**Short task**
Copy the entries below exactly as they appear, starting at the line that contains "alle erlauben [button] (935, 1478)" and ending at the line that contains "mexico [mexico (69 elementos)] (105, 1502)", with both of those lines included.

**Data section**
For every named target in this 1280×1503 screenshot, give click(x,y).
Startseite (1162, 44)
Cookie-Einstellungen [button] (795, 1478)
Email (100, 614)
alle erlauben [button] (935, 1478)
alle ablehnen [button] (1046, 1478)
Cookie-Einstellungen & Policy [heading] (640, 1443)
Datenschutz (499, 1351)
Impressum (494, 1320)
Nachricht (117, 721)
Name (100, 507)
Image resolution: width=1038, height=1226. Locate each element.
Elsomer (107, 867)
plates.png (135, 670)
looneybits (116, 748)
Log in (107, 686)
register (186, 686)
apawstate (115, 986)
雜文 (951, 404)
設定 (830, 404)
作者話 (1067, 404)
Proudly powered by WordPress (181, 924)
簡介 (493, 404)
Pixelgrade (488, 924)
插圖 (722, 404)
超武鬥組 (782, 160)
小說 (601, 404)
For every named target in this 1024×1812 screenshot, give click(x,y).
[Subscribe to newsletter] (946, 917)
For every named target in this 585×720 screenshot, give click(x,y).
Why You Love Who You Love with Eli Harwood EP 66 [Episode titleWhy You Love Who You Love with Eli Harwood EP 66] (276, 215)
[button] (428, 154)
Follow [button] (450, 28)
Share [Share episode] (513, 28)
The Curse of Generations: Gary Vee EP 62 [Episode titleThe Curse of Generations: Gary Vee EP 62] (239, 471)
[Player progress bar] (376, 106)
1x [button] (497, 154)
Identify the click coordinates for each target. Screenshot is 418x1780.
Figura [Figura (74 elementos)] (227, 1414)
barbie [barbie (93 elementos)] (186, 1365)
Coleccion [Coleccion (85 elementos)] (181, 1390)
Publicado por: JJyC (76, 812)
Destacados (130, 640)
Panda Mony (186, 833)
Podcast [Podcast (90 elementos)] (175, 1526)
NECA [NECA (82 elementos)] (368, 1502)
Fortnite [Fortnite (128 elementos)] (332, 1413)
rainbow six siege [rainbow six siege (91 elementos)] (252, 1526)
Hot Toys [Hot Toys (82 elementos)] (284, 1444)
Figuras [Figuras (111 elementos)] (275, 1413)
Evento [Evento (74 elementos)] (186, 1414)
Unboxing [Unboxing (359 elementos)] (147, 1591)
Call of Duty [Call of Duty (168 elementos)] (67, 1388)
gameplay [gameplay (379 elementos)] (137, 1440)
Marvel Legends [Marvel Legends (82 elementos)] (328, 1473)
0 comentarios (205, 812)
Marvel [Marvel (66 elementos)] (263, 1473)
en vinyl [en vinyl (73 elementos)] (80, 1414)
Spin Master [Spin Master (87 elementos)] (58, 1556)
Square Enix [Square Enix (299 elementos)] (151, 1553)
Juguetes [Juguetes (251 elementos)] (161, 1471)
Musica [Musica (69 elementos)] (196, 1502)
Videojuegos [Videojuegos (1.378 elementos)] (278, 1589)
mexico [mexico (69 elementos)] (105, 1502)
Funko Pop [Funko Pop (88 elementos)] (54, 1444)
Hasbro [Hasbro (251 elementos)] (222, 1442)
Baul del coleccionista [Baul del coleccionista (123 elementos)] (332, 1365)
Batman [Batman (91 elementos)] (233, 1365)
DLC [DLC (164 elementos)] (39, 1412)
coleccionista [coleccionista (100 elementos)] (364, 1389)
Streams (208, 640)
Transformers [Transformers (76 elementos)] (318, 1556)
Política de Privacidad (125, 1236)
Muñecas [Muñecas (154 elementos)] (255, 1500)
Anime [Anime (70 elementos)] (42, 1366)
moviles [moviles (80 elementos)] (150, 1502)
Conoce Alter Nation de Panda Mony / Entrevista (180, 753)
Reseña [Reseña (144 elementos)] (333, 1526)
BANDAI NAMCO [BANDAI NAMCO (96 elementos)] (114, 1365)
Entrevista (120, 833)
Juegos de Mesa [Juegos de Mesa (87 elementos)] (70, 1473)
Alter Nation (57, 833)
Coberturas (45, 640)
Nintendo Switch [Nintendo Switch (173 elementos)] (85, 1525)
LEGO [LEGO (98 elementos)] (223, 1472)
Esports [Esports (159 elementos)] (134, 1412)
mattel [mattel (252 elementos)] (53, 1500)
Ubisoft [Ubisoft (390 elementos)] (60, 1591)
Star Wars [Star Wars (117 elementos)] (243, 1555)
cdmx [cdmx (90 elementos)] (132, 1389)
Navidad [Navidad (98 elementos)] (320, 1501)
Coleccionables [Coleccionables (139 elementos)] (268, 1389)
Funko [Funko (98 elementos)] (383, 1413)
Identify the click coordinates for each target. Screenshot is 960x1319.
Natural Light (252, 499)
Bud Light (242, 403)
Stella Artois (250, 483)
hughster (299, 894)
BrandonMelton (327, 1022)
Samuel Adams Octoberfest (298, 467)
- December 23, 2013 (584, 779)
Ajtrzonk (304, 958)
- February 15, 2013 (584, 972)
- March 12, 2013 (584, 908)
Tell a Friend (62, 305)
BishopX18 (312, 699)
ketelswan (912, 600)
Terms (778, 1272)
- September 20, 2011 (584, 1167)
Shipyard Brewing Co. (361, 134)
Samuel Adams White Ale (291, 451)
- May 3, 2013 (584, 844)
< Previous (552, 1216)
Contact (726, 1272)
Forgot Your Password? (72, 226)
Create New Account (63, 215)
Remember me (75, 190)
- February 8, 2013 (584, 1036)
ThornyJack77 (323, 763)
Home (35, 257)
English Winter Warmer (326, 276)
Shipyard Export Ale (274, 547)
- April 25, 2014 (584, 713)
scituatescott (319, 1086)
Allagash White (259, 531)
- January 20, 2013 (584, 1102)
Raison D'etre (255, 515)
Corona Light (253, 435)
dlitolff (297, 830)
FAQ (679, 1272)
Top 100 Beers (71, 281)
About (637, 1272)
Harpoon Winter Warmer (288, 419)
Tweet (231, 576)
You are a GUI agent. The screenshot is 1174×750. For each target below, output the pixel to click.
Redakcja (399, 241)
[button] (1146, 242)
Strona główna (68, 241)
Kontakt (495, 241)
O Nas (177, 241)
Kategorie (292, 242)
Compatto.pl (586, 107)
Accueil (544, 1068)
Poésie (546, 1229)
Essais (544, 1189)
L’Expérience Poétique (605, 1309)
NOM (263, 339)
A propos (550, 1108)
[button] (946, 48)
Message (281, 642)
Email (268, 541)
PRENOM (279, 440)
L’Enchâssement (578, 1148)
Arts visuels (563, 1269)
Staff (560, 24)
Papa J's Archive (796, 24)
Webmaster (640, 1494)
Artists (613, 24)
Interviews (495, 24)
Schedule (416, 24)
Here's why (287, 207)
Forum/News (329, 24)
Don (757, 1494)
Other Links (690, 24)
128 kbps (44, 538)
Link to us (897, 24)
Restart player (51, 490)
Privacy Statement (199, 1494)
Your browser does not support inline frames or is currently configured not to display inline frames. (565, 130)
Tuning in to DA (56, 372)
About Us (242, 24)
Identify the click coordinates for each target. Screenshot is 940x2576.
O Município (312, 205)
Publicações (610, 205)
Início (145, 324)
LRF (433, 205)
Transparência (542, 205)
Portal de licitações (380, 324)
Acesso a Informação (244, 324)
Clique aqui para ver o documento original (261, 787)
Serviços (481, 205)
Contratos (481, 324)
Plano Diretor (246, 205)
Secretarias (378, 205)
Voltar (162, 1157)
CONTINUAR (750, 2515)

**Solution for this task**
alle erlauben [button] (935, 1478)
alle ablehnen [button] (1046, 1478)
Cookie-Einstellungen & Policy [heading] (640, 1443)
Datenschutz (499, 1351)
Impressum (494, 1320)
Nachricht (117, 721)
Name (100, 507)
Image resolution: width=1038, height=1226. Locate each element.
Elsomer (107, 867)
plates.png (135, 670)
looneybits (116, 748)
Log in (107, 686)
register (186, 686)
apawstate (115, 986)
雜文 (951, 404)
設定 (830, 404)
作者話 (1067, 404)
Proudly powered by WordPress (181, 924)
簡介 (493, 404)
Pixelgrade (488, 924)
插圖 (722, 404)
超武鬥組 (782, 160)
小說 (601, 404)
For every named target in this 1024×1812 screenshot, give click(x,y).
[Subscribe to newsletter] (946, 917)
For every named target in this 585×720 screenshot, give click(x,y).
Why You Love Who You Love with Eli Harwood EP 66 [Episode titleWhy You Love Who You Love with Eli Harwood EP 66] (276, 215)
[button] (428, 154)
Follow [button] (450, 28)
Share [Share episode] (513, 28)
The Curse of Generations: Gary Vee EP 62 [Episode titleThe Curse of Generations: Gary Vee EP 62] (239, 471)
[Player progress bar] (376, 106)
1x [button] (497, 154)
Identify the click coordinates for each target. Screenshot is 418x1780.
Figura [Figura (74 elementos)] (227, 1414)
barbie [barbie (93 elementos)] (186, 1365)
Coleccion [Coleccion (85 elementos)] (181, 1390)
Publicado por: JJyC (76, 812)
Destacados (130, 640)
Panda Mony (186, 833)
Podcast [Podcast (90 elementos)] (175, 1526)
NECA [NECA (82 elementos)] (368, 1502)
Fortnite [Fortnite (128 elementos)] (332, 1413)
rainbow six siege [rainbow six siege (91 elementos)] (252, 1526)
Hot Toys [Hot Toys (82 elementos)] (284, 1444)
Figuras [Figuras (111 elementos)] (275, 1413)
Evento [Evento (74 elementos)] (186, 1414)
Unboxing [Unboxing (359 elementos)] (147, 1591)
Call of Duty [Call of Duty (168 elementos)] (67, 1388)
gameplay [gameplay (379 elementos)] (137, 1440)
Marvel Legends [Marvel Legends (82 elementos)] (328, 1473)
0 comentarios (205, 812)
Marvel [Marvel (66 elementos)] (263, 1473)
en vinyl [en vinyl (73 elementos)] (80, 1414)
Spin Master [Spin Master (87 elementos)] (58, 1556)
Square Enix [Square Enix (299 elementos)] (151, 1553)
Juguetes [Juguetes (251 elementos)] (161, 1471)
Musica [Musica (69 elementos)] (196, 1502)
Videojuegos [Videojuegos (1.378 elementos)] (278, 1589)
mexico [mexico (69 elementos)] (105, 1502)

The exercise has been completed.